What you will do: Copy, pictures aside: the lines below from the one that holds "Given: Click the search magnifier icon" through the final line of the listing, both ends included, exactly as they are and nothing else.
= Beginning of Section =
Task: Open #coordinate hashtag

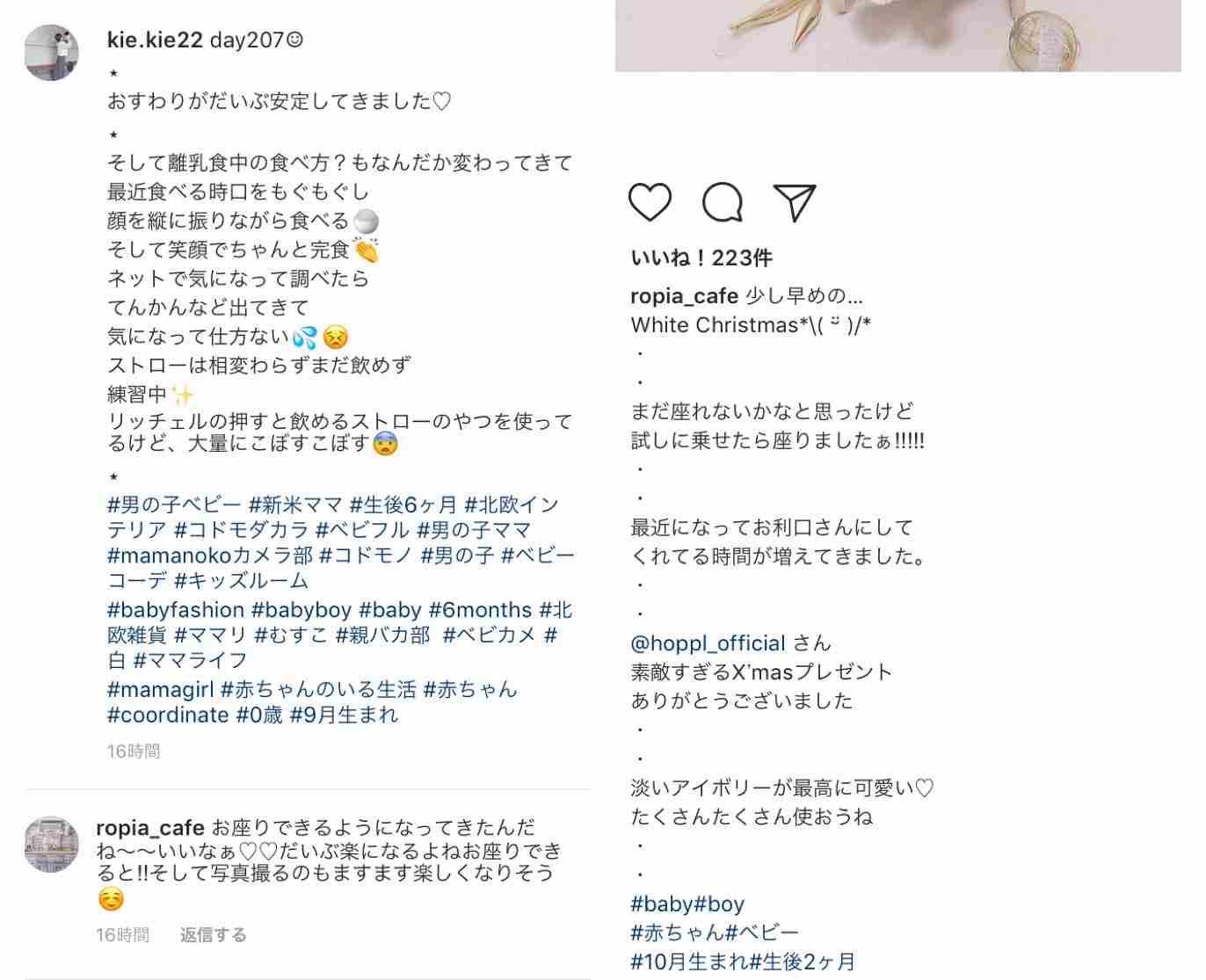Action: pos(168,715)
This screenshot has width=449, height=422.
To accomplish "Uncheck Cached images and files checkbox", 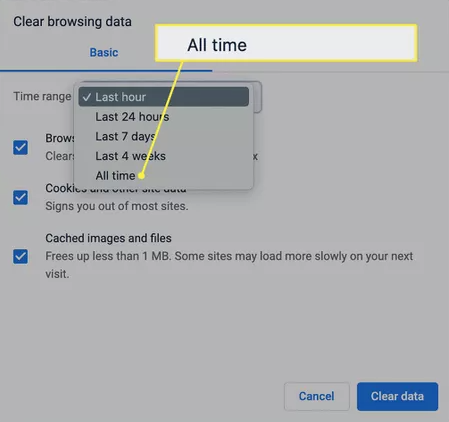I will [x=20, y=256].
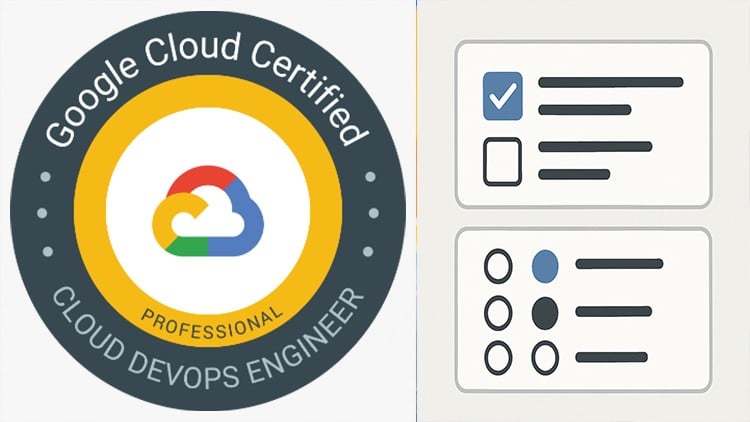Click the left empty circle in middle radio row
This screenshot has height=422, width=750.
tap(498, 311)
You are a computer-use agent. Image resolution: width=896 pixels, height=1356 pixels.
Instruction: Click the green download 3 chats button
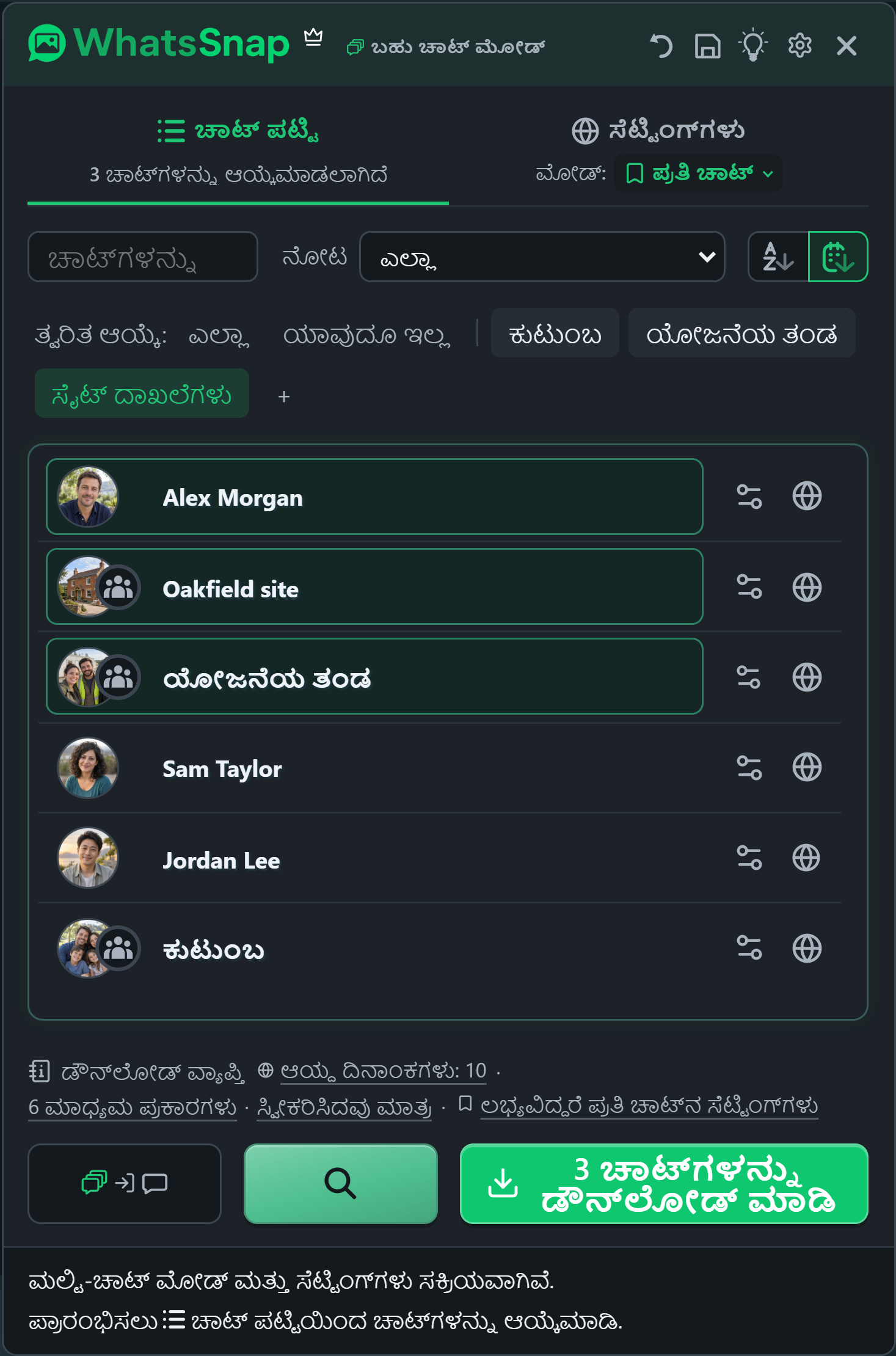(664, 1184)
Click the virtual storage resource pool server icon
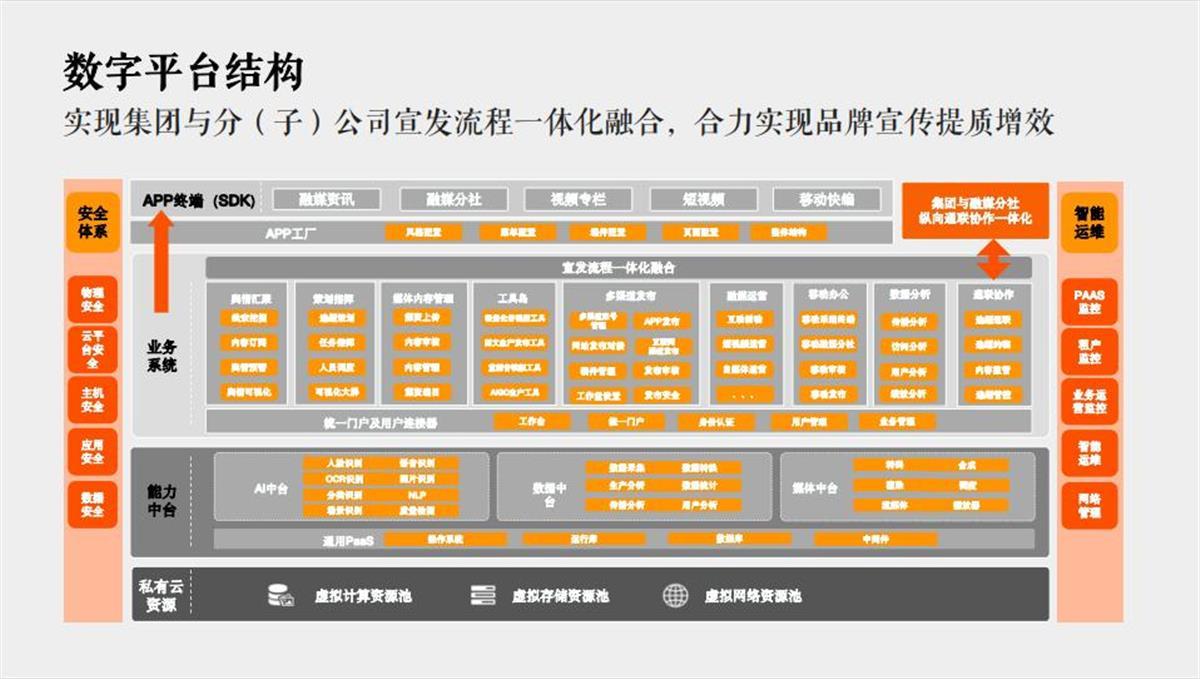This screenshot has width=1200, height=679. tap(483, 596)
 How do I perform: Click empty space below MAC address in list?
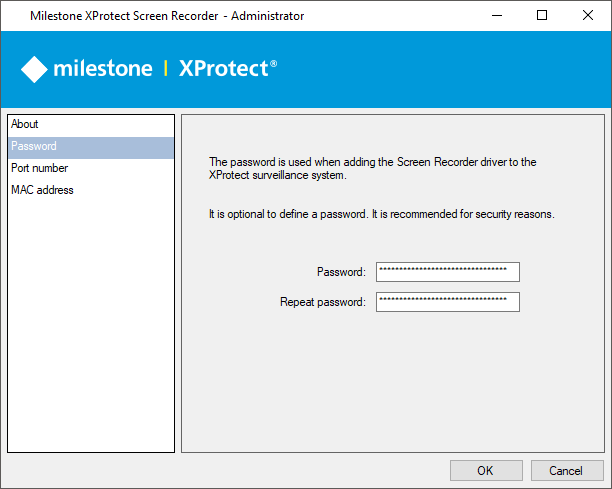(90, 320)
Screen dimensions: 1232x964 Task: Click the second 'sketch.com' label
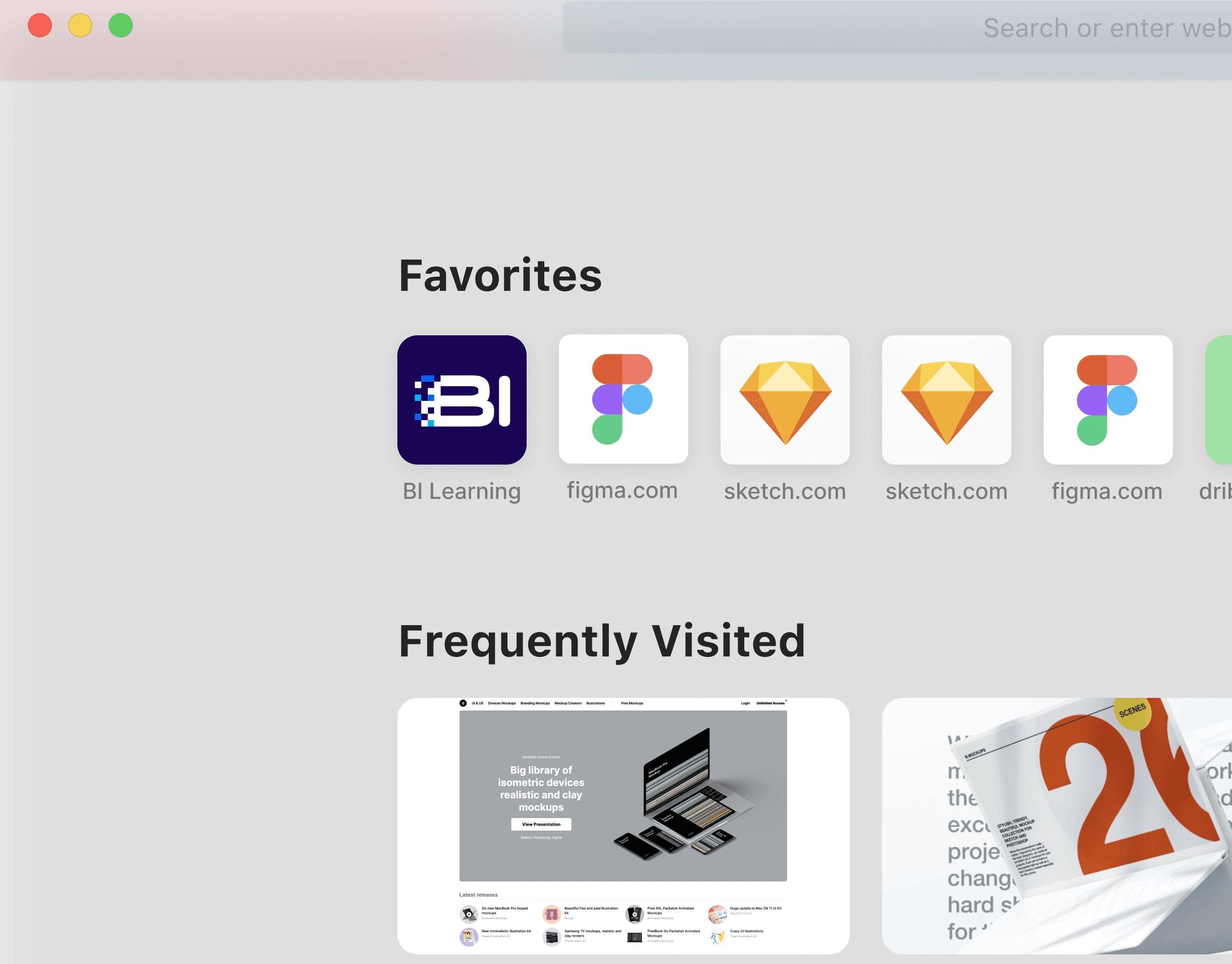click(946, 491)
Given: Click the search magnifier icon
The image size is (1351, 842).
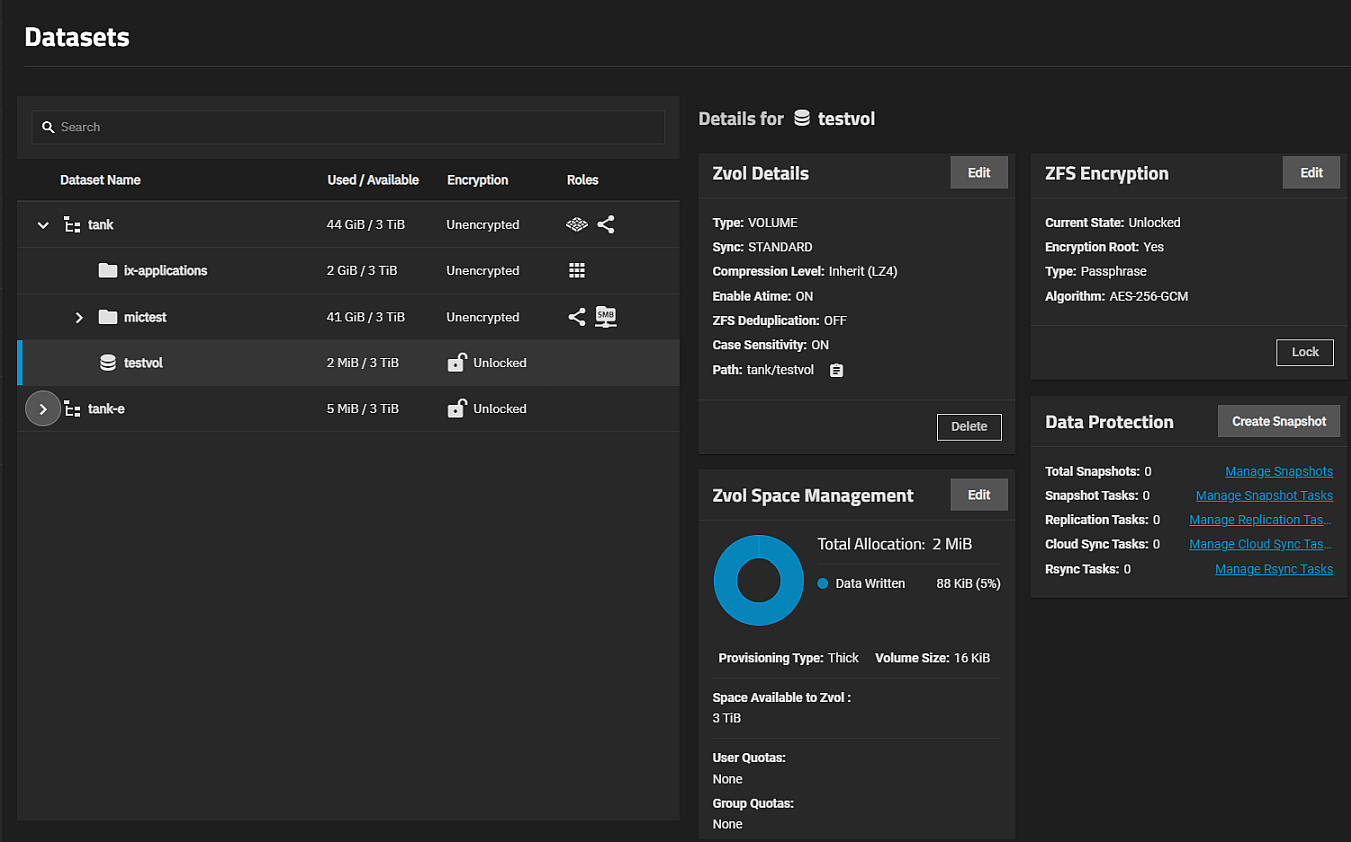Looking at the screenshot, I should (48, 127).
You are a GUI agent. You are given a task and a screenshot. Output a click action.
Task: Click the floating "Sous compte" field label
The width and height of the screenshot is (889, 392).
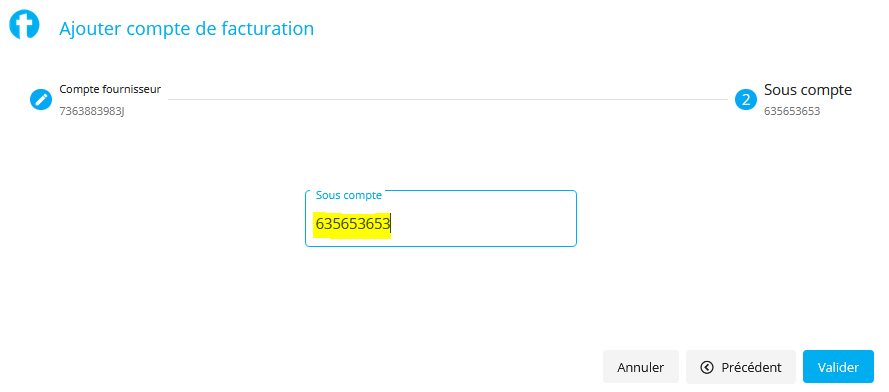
= End of Section =
Task solution:
Given: Click the search magnifier icon
The image size is (1351, 842).
Looking at the screenshot, I should (48, 127).
You are a GUI agent. You are given a task and a screenshot. Output a click action.
Task: Click the floating "Sous compte" field label
The width and height of the screenshot is (889, 392).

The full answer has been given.